Too big of a paradigm shift for you? Check that birth certificate. If it's dated earlier than 1955, you're excused for the century, and here's why: Cold-war babies can't escape the logic that says, "If you resemble America politically, then you must be our friend." That was fine and dandy for the late-twentieth-century version of globalization, limited as it was to the narrowly defined West. But that's not the globalization we face today—much less tomorrow. No, that process is far more defined by the emergence of such new pillars as China, India, Brazil, and Russia than it is by that old-boys' club of North America, Western Europe, and industrialized Asia.

In the future, America will have more in common with China than with Japan, with India than with the UK, with Brazil than with Canada, and with Russia than either France or Germany.
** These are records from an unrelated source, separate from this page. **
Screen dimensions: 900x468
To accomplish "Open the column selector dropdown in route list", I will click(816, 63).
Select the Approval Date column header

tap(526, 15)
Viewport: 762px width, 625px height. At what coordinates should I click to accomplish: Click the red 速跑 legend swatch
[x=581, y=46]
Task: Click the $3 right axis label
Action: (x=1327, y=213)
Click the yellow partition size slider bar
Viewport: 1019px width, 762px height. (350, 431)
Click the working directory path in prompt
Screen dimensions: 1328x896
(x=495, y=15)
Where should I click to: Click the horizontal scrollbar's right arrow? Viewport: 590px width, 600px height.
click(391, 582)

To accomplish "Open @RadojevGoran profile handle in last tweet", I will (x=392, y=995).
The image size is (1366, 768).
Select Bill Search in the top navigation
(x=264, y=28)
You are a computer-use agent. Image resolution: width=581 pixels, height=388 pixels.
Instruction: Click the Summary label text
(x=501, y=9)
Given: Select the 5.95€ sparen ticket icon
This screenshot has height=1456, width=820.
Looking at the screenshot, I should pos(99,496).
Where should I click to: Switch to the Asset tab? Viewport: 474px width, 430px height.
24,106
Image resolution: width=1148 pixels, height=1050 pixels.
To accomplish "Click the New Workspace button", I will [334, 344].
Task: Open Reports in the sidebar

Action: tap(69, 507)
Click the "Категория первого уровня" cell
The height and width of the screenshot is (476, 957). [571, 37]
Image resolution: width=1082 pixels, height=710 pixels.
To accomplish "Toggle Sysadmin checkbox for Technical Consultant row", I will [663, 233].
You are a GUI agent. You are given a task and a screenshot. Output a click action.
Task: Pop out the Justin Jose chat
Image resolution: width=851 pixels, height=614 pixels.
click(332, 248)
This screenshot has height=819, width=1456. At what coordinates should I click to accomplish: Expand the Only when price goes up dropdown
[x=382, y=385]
In general, if you're more like us economically, then you're logically America's strongest allies—despite whatever political differences appear to divide us. That's realism in the age of globalization—love it or leave it.

If you're an aging Boomer, take a seat, but if you're an Echo Boomer, the largest American age cohort in history (currently aged ten to twenty-five), then please stand up and be counted—now—because your future is on the line in this debate.

And if you're one of those Echo Boomers, like my two nephews, wearing a uniform in Iraq today, your life is on the line in this debate.

Today, more than ever, the question of U. S.-Chinese security relations depends on how the president of the United States chooses to define the global future worth creating. And China's continued emergence as a stable pillar of the global economy is crucial to that vision, whether the Pentagon's advocates of Big War planning realize it or not.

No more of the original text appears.